▶ Extract
● ● ● ● ●
The Telegraph
Since 1st March, 1999
Email This PagePrint This Page
SC alert on school meals

New Delhi, Sept. 3 (PTI): The Supreme Court today put states not implementing the mid-day meal scheme on verbal notice saying it could ask the Centre to stop all grant to them if the scheme was not implemented in government and government-aided primary schools.

A bench of Chief Justice B.N. Kirpal, Justice K.G. Balakrishnan and Justice Arijit Passayat requested Attorney-General Soli J. Sorabjee to look into this, saying that a final order would be passed on Monday.

The bench sought opinion of the attorney-general whether in case of those states which plead that they have no money to implement the mid-day meal scheme, Central grant in one field could be diverted for the implementation of this scheme.

However, when some states wanted modification of the last year’s order making it mandatory for them to implement the scheme, the bench observed: “We will prohibit transfer of any fund to those states from the Centre if mid-day meal scheme is not implemented. We are giving you verbal notice. We will just tell the Centre not to transfer any fund to the delinquent states.”

The bench asked counsel for petitioner People’s Union for Civil Liberties, Cecil Gonsalves, to have a meeting with the attorney-general to give common points to the court for passing an appropriate order.

The court also made it clear that it would no longer permit storing of foodgrain with private contractors because Food Corporation of India godowns were full.

It said these excess foodgrain be distributed among the states for “food for work” programmes.

The bench rejected applications of Mizoram, Manipur, West Bengal, Nagaland and Delhi seeking modification in the earlier court order making it mandatory for the states to supply cooked meal in schools to attract students and make “education for all” a reality.

The Delhi government said it was difficult to provide cooked meals to around 10.5 lakh students and so it was providing biscuits to them. Nagaland had said it was ready to provide cash incentives to the students instead of cooked meal.

“The biscuits end up in the grocery shop and the money will be appropriated by the parents. That is why we said the children should get some cooked food,” the bench said.

“If the children had the right to vote, none of the governments would have come forward to say that they do not have funds to implement the mid-day meal scheme,” it added.

“Any state which does not comply with the directions to implement the mid-day meal scheme, there will be no transfer of Central funds. The counsel appearing for the states can inform their chief ministers that is what we are planning to do,” the bench said in dismay.
● ● ● ● ●
▶ Required action
Reproduce word for word the stretch of the school meals report that opens with the words "The Delhi government" and closes with "said in dismay.".

▶ Given data
● ● ● ● ●
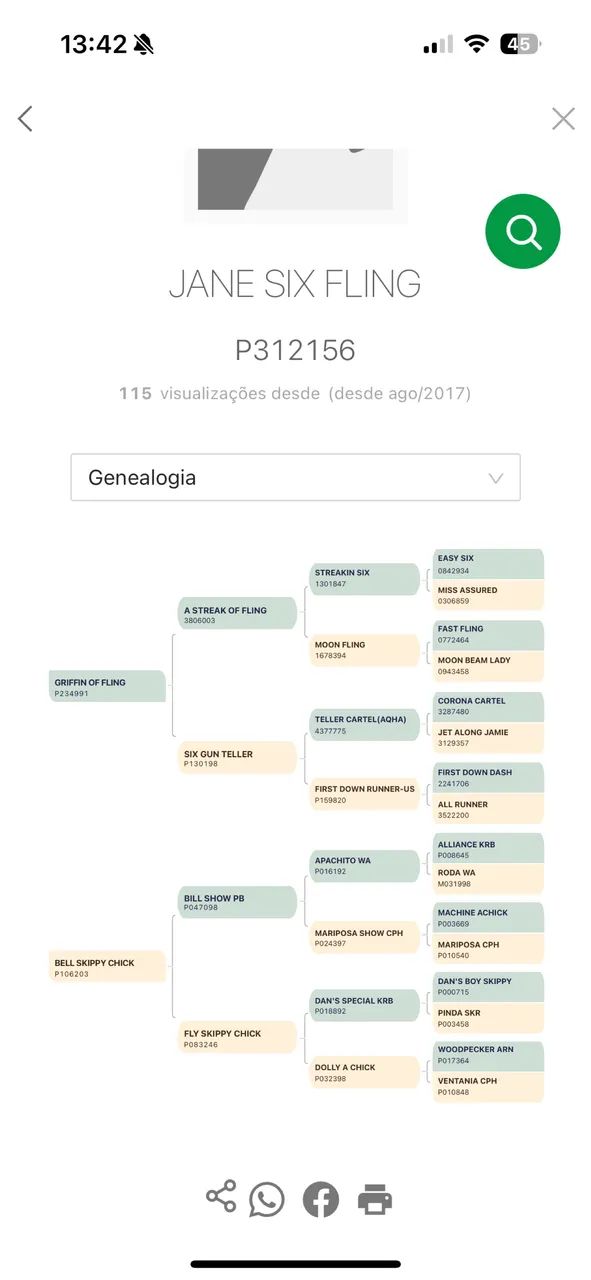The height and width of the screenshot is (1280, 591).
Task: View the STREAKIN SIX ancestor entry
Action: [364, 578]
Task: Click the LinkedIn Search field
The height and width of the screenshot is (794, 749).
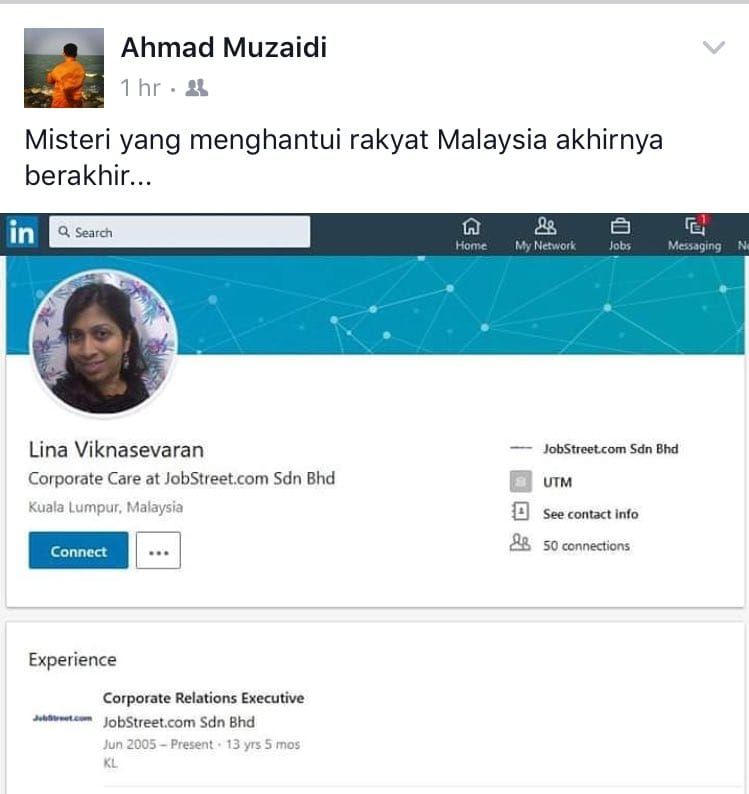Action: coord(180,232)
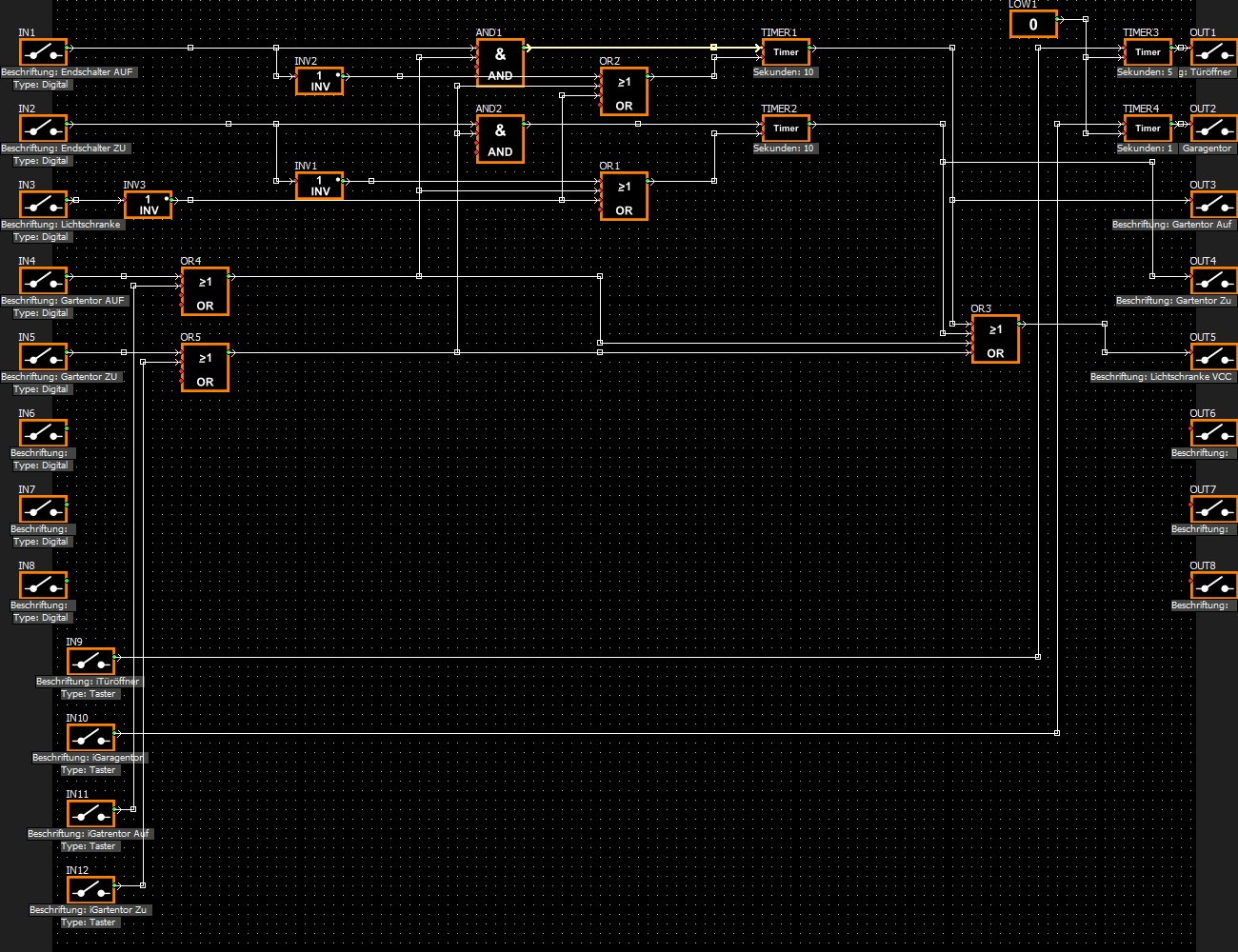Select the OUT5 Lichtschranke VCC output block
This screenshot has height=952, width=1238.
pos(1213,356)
● ● ● ● ●
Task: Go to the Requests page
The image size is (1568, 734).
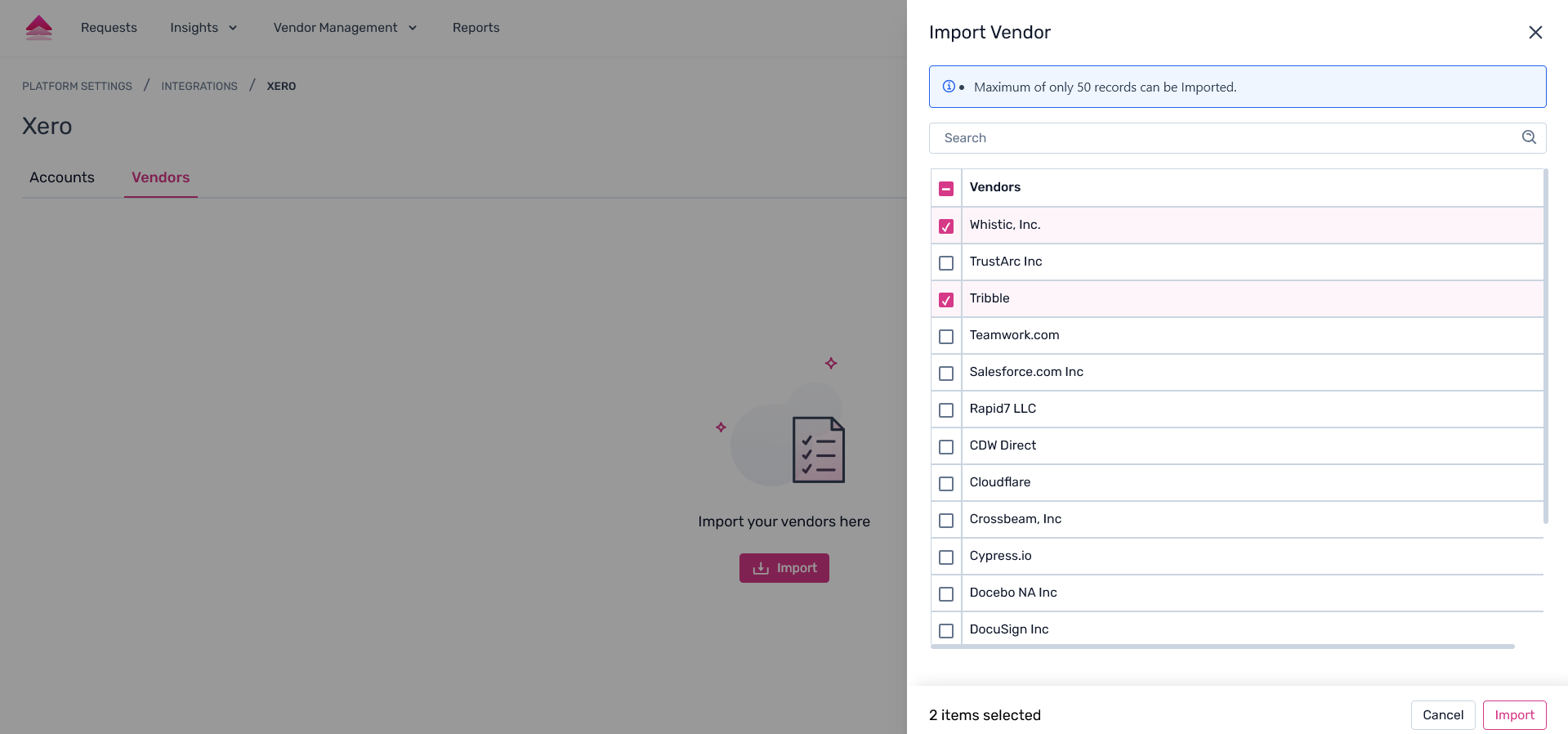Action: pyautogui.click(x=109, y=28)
● ● ● ● ●
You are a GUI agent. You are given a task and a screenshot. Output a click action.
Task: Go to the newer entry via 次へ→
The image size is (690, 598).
● ● ● ● ●
▶ Exercise answer
The Delhi government said it was difficult to provide cooked meals to around 10.5 lakh students and so it was providing biscuits to them. Nagaland had said it was ready to provide cash incentives to the students instead of cooked meal.

“The biscuits end up in the grocery shop and the money will be appropriated by the parents. That is why we said the children should get some cooked food,” the bench said.

“If the children had the right to vote, none of the governments would have come forward to say that they do not have funds to implement the mid-day meal scheme,” it added.

“Any state which does not comply with the directions to implement the mid-day meal scheme, there will be no transfer of Central funds. The counsel appearing for the states can inform their chief ministers that is what we are planning to do,” the bench said in dismay.